[Start Extract to read]

I love box-fan based air purifiers. They are cheap, trivial to build, and people around the world have done experiments to show they actually work.
Still, box-fan purifiers have two downsides: They create a lot of noise, and they consume a fair amount of electricity.
I wanted a new design that preserves the best aspects of using a box-fan:
- Easily built with no tools.
- No proprietary parts.
- Good at purifying the air.
The design should also fix the worst parts of using a box fan:
- Make less noise.
- Use less electricity.
I think I’ve found such a design. Behold, the Cuboid:
I’ve done some experiments comparing this to a box-fan based purifier, using the same filters. Here’s a summary.
|Cost to build||$71.50||$100|
|Time to build||30 s||5 min|
|PM 2.5 half-life (mins)||18.4||13.2||9.6||15.1||10.3||6.9|
|PM 2.5 CADR (m³/min)||1.15||1.58||2.17||1.40||2.02||2.95|
|Sound level (dB)||43||48||55||16||39||51|
|Power usage (W)||65.4||76.4||96.0||22.6||40.3||51.3|
|Power cost/year ($)||74.4||87.0||109.3||25.73||45.9||58.4|
Less is better for everything except the clean air delivery rate (CADR). The half-life is calculated in a 31 m³ room. Electricity costs assume operation 24 hours/day at 1 kWh = $0.13.
As you can see, the cuboid gives major improvements in noise and electricity consumption, with small regressions in cost, difficulty of construction, and IED resemblance. Particularly on low, the cuboid is very quiet and energy-efficient. Somewhat accidentally, it’s also better at removing particles.
The fan/filter tradeoff
Air purifiers push air through filters. If you’ve ever built a box-fan-based air purifier, you noticed that once you attach HEPA filters, throughput decreases dramatically. If you use a weak fan, it will barely push any air at all.
Fundamentally, if you want to increase purification, you have two options:
- Big fan: Keep the same amount of filter, but run a bigger/faster motor to push air through it faster.
- Big filter: Keep the same fan, but install more filters in parallel. This will decrease the pressure on each of them, meaning more total airflow.
If we want to be quiet and energy-efficient, the choice is clear: Use a relatively weak fan, but with a large filter surface area.
Using more filters has a higher upfront cost — filters aren’t free. However, that extra cost disappears over time. If each filter can remove a fixed amount of particulates before it needs to be replaced, then doubling the number of filters means also doubling the replacement interval.
How to build it
(Contact me if you want the exact products I used.)

[End Extract to read]
[Start Raw records]

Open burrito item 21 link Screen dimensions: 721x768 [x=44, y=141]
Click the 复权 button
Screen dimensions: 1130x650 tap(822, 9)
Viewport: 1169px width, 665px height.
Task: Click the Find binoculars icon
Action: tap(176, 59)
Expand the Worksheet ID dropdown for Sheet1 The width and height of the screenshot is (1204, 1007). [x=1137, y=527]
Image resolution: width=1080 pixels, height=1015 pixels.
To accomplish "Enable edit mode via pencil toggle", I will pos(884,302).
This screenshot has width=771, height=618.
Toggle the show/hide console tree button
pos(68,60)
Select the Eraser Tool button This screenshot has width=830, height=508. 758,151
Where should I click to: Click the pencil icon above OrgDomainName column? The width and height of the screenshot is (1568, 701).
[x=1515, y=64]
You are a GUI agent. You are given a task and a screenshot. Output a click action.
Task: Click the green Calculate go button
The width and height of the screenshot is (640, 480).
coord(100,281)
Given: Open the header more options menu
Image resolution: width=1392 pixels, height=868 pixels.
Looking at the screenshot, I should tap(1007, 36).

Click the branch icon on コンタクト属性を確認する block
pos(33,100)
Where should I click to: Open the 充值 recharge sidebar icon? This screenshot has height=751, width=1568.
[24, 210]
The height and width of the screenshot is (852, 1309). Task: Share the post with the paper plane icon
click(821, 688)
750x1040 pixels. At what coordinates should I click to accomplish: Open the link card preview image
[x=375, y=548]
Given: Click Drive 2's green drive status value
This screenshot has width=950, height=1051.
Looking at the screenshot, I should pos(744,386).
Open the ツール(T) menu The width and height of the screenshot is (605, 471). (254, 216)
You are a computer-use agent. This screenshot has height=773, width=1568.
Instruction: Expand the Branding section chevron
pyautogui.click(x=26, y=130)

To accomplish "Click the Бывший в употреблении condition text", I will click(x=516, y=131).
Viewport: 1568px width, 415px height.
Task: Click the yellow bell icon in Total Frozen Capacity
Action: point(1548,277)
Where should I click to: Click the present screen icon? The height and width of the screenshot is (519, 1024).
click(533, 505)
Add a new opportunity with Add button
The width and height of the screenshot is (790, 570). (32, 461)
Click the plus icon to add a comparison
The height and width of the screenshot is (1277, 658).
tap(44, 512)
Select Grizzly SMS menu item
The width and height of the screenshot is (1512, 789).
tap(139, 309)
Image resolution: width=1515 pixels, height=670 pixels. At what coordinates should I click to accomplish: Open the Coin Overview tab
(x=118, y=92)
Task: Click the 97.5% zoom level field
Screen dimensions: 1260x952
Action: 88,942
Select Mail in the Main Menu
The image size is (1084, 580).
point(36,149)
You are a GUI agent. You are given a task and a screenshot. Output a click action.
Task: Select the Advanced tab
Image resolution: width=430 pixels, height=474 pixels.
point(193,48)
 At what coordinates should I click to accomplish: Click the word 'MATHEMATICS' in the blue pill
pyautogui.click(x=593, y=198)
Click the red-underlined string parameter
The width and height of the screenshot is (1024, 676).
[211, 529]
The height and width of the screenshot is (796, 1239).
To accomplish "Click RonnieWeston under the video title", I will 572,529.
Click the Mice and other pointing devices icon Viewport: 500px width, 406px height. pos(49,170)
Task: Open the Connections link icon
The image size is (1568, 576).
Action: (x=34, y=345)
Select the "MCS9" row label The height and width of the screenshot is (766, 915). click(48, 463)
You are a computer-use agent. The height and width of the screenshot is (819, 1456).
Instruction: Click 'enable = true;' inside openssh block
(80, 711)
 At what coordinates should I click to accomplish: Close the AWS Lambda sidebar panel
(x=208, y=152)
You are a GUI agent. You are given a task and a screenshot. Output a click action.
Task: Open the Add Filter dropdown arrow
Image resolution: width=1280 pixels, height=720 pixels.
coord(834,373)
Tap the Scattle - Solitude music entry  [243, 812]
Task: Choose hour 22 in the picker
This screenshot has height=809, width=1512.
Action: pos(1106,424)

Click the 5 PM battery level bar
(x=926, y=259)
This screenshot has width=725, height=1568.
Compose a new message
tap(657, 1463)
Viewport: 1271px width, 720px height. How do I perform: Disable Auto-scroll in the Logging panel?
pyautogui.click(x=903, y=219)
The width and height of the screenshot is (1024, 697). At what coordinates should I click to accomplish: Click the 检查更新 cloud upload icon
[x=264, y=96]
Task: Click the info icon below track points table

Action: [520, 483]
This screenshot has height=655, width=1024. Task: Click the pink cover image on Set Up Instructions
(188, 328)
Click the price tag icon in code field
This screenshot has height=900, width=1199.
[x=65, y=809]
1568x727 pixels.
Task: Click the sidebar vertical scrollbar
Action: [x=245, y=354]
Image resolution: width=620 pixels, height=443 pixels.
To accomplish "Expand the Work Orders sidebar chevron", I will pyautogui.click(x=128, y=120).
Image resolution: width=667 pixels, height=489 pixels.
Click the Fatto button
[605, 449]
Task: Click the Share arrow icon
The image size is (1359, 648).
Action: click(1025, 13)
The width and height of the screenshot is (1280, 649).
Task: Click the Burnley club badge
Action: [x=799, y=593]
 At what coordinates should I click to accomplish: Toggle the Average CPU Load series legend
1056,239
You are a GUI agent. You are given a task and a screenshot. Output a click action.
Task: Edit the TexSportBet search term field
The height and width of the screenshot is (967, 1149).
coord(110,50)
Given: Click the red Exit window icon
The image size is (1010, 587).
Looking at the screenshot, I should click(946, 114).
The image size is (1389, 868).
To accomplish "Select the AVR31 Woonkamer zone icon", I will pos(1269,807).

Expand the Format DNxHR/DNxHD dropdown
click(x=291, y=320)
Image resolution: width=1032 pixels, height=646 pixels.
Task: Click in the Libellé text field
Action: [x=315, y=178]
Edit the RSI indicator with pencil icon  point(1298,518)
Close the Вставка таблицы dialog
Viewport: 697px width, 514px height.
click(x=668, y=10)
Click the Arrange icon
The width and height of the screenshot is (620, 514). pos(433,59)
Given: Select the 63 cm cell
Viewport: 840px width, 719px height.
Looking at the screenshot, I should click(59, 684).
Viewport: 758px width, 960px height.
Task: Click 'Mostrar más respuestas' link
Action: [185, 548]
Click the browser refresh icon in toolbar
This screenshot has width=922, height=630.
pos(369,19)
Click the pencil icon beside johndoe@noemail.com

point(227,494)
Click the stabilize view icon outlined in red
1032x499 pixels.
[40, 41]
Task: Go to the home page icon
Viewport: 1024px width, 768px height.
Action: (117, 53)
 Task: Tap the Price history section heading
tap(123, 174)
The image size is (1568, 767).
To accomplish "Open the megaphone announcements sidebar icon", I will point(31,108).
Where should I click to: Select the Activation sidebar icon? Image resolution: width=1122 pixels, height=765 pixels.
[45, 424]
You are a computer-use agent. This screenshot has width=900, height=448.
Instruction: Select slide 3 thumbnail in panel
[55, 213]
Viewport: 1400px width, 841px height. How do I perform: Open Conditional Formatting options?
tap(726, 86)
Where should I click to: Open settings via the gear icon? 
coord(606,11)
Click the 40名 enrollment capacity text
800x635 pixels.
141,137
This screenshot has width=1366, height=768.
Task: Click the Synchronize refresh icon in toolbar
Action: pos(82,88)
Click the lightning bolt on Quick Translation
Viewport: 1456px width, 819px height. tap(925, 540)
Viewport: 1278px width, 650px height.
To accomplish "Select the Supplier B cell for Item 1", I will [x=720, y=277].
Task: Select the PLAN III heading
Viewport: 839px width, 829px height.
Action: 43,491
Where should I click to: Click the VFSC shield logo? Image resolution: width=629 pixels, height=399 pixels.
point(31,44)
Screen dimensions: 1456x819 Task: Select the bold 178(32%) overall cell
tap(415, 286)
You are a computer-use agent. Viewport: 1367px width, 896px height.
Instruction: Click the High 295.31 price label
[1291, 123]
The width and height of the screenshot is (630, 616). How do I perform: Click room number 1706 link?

[End Raw records]

The problem: Rewrite the section of the air purifier text that opens with the words containing "I love box-fan" and closes with "Make less noise.", changing "noise" to "racket".

Full solution:
I love box-fan based air purifiers. They are cheap, trivial to build, and people around the world have done experiments to show they actually work.
Still, box-fan purifiers have two downsides: They create a lot of racket, and they consume a fair amount of electricity.
I wanted a new design that preserves the best aspects of using a box-fan:
- Easily built with no tools.
- No proprietary parts.
- Good at purifying the air.
The design should also fix the worst parts of using a box fan:
- Make less racket.